Question

After hitting the spring, the block is bounced back up the ramp. The maximum compression of the spring is Δx=0.03m, and the spring constant is k=800N/m. What is the velocity of the block when it first reaches a height of 0.1m above the ground on the ramp? The mass of the block is m=0.2kg, take g=9.8m/s^2 .

Answer 1

v = 1.28 m/s

Step-by-step explanation:

Given that,

Maximum compression of the spring,
`\Delta x=0.03\ m`

Spring constant, k = 800 N/m

Mass of the block, m = 0.2 kg

To find,

The velocity of the block when it first reaches a height of 0.1 m above the ground on the ramp.

Solution,

When the block is bounced back up the ramp, the total energy of the system remains conserved.

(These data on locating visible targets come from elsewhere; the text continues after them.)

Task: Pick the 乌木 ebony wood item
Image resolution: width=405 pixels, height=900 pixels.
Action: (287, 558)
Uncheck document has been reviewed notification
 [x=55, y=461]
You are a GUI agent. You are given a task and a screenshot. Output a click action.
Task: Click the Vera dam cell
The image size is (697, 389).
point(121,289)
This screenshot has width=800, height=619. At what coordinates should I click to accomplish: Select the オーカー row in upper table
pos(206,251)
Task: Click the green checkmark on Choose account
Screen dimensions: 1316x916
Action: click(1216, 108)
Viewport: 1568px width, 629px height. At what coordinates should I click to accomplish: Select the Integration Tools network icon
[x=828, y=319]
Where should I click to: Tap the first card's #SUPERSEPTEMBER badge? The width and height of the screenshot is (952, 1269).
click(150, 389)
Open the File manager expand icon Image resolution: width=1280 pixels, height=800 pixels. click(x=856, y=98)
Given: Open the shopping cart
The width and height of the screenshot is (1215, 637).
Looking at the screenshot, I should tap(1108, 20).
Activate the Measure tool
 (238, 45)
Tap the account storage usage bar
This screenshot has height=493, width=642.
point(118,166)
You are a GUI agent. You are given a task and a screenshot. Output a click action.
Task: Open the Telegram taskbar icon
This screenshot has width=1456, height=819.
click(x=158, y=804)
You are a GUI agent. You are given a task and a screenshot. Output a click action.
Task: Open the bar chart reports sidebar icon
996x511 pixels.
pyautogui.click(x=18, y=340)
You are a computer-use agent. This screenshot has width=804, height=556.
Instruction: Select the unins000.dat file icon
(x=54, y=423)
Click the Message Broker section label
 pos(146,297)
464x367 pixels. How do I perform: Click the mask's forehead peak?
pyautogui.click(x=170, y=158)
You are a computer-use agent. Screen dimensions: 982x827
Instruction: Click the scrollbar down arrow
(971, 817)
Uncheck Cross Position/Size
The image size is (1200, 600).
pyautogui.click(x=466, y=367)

Let v is the velocity of the block such that,

Initial energy = Final energy

`(1)/(2)kx^2=mgh+(1)/(2)mv^2`

Substituting all the values in above equation,

`(1)/(2)* 800* 0.03^2=0.2* 9.8* 0.1+(1)/(2)* 0.2* v^2`

v = 1.28 m/s

Therefore the velocity of block when it first reaches a height of 0.1 m above the ground on the ramp is 1.28 m/s.